But then I wasn't cool in the 70s. That wouldn't happen until at least 1983 or 84 ... by which point we had a different sort of Jean Michelle Jarre epic to reconcile.
posted by philip-random at 9:08 AM on January 2


Ah, hippybear, thank you so much for this.

Uncool kid hear, grooving on this in the early 80s. Jarre filled my imagination then. Gorgeous.
posted by doctornemo at 9:09 AM on January 2


My big complaint about Jarre was that the concert videos I managed to see always felt a little _too_ "look at me, I am a music god!"

he has been known to go BIG on occasion.
posted by philip-random at 9:12 AM on January 2


The key moment in that BIG video (the Houston concert) is 8:40, when he plays the laser harp. A freakin harp made out of freakin lasers! That thing was total HYPE. My memory from the Houston publicity was that this was the First Ever Laser Harp performance but that's probably wrong. Perhaps it was merely the largest and most awesome ever.

(BTW, playing music by palming thin air turns out to not have much groove. Like a theramin, only with no fine control over pitch or volume.)
posted by Nelson at 9:21 AM on January 2 [5 favorites]


A tape of this and Equinox, was one of the first pieces of recorded music I bought for myself. Definitely the one with the most influence, listened to endlessly on a walkman borrowed from my father. I can still hear it now without really trying.

Having a little trouble stopping it now. OK, this is serious, going to need to immerse myself in it for a while now...
posted by inpHilltr8r at 9:26 AM on January 2


Wow… thanks for the links to Rendez-vous Houston. I remember a bunch of us drove down from Austin and managed to find a spot along Allen’s Landing to watch. It was a traffic nightmare and totally packed but once the show started, everyone was having a good time. Watching downtown lit up with images and fireworks accompanied by the music was amazing. Someone made a tape of the event for me but I’ve never seen the youtube.
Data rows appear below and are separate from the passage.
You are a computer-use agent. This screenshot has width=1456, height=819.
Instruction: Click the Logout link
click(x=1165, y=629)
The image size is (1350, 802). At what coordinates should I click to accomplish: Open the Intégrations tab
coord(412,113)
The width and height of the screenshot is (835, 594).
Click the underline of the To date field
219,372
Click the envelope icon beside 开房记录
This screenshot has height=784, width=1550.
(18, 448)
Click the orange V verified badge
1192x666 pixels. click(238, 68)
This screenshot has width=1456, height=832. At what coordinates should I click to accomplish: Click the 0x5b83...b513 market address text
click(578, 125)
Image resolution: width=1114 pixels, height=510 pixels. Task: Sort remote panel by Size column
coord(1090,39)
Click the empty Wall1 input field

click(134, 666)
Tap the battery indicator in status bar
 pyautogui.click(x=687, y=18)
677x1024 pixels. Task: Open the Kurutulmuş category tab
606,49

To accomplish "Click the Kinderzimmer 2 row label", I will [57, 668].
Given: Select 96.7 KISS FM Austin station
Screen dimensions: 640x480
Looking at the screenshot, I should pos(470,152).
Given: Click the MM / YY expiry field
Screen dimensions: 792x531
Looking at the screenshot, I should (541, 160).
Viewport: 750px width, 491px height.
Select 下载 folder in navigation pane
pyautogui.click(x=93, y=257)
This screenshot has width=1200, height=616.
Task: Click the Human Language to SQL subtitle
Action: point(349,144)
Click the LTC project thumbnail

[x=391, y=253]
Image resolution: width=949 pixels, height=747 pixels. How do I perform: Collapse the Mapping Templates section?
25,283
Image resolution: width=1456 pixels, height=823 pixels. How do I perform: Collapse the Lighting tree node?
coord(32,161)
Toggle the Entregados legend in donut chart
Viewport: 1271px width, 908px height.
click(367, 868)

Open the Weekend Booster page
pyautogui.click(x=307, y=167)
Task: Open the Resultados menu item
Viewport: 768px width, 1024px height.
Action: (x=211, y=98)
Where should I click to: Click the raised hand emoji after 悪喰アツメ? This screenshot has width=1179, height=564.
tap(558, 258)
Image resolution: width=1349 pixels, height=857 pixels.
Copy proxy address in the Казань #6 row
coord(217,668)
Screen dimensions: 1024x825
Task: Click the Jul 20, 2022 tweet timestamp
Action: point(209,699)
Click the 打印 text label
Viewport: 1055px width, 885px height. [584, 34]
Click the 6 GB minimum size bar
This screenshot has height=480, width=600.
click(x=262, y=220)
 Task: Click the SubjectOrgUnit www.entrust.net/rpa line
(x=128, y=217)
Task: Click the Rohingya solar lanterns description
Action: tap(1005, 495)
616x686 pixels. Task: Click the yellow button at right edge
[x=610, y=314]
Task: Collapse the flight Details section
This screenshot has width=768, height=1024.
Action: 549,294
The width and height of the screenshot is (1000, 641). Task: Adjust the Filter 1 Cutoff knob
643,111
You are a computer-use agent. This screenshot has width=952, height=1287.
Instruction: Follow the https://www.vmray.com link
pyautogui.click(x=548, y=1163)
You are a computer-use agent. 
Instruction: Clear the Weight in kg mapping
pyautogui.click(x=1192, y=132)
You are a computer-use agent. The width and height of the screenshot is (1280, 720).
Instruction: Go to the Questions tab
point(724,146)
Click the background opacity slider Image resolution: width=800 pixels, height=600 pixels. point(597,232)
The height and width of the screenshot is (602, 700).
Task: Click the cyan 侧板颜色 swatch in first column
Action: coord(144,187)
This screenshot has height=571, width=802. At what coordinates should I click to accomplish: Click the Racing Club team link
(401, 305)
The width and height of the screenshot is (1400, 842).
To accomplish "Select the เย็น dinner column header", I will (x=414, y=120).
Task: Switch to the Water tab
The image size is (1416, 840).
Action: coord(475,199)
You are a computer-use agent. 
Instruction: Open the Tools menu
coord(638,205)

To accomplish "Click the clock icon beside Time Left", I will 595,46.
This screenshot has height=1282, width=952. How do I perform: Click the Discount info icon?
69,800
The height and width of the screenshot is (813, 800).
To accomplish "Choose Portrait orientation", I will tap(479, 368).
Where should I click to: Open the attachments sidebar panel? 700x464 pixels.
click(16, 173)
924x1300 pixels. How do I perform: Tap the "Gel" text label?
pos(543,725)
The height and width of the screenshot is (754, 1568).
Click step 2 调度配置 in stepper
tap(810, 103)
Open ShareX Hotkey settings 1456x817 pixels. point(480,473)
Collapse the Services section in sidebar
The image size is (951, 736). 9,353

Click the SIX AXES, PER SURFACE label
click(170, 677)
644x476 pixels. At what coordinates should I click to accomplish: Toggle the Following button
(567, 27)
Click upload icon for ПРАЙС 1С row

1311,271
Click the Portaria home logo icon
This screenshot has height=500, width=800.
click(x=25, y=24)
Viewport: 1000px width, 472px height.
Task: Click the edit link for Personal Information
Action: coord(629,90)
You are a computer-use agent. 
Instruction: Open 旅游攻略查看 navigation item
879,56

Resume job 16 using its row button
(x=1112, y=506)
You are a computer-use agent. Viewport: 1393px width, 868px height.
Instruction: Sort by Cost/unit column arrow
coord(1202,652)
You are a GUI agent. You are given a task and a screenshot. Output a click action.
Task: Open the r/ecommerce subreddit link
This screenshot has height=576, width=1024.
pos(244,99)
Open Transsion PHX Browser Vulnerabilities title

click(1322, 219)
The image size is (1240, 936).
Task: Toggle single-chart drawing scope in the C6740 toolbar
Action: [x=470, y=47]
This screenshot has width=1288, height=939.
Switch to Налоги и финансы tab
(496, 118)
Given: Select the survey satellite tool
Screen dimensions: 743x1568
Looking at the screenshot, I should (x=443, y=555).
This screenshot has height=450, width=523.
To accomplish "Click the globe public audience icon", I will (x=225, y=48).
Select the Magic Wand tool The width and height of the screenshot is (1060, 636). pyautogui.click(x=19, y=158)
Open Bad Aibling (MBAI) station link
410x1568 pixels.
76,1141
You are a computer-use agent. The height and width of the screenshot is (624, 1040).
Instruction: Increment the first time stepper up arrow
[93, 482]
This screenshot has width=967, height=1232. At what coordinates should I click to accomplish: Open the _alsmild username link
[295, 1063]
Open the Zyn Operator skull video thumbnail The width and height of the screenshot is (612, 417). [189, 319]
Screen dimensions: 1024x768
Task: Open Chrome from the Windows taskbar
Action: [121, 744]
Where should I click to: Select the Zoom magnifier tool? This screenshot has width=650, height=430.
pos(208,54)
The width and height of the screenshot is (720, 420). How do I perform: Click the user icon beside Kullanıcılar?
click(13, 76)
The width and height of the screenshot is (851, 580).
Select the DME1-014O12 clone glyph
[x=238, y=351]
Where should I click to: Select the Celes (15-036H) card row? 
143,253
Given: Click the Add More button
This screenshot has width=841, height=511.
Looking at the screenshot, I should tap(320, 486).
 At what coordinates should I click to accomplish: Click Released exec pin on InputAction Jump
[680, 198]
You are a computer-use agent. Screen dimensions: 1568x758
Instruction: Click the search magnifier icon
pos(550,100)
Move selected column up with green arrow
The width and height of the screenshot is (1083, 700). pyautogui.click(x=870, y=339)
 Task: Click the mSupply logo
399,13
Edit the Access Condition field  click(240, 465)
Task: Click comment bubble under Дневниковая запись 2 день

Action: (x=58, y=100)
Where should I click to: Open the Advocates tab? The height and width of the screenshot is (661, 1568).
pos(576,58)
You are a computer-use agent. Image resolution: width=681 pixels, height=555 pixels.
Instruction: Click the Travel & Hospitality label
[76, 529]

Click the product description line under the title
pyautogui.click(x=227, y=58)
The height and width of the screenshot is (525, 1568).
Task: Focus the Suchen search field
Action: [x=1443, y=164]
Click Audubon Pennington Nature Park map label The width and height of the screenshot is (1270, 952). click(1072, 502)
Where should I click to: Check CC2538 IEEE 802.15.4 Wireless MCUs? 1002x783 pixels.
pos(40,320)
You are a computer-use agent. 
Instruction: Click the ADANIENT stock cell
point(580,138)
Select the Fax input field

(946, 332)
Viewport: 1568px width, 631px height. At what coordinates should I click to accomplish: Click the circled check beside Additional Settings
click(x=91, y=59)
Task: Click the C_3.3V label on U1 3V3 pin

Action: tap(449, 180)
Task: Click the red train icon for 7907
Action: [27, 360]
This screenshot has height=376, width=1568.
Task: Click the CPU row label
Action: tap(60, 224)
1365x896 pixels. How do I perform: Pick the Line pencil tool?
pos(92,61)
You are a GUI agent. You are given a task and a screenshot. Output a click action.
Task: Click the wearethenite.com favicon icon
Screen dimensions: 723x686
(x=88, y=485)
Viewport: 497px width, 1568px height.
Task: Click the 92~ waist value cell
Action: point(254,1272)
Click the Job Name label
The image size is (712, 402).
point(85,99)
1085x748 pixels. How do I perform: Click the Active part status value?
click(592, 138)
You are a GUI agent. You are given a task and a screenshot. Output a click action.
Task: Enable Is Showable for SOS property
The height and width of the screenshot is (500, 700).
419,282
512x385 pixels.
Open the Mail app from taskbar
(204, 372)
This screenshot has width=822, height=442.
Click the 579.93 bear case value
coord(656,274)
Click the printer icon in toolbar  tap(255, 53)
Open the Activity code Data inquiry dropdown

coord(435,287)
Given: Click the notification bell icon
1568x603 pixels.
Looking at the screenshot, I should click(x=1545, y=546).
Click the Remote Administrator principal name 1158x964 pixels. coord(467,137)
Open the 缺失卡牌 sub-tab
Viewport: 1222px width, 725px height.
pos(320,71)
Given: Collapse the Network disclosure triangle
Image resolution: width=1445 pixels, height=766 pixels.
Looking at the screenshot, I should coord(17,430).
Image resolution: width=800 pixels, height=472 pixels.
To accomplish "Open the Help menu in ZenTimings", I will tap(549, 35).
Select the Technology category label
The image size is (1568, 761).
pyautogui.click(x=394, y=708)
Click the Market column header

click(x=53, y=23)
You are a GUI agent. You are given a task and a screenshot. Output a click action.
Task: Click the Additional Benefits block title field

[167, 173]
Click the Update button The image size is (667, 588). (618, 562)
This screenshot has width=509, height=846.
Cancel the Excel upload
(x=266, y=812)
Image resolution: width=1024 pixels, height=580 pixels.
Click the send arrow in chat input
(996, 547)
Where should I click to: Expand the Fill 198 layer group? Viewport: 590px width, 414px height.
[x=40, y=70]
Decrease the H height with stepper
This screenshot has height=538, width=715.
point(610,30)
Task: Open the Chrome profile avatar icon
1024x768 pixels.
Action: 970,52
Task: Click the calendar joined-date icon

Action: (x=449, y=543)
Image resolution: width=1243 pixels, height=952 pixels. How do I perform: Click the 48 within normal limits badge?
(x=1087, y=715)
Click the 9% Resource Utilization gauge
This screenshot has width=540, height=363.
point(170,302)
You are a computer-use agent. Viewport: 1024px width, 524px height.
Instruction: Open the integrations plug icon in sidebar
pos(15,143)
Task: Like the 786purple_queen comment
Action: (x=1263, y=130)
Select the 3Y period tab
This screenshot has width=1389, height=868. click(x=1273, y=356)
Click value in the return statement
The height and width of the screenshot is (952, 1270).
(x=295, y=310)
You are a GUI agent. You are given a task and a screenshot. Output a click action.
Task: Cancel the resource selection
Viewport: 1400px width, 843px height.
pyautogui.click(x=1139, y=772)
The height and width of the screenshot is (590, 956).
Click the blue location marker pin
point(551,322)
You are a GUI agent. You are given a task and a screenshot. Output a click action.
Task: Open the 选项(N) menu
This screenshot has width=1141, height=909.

I would have to rank this as my all-time greatest concert experience and I’d forgotten about it until this post!
posted by jabo at 9:28 AM on January 2 [1 favorite]


Oh and sort of the irony is that in the intervening years I've come to appreciate artists who go that extra mile and make their concerts look more interesting than they would otherwise have been. Whether or not JMJ was playing live or just miming to a MIDI track, eh - lights and drama and costumery! You got what you paid for, not just 90 minutes of someone hitting play on a DAT at the right time.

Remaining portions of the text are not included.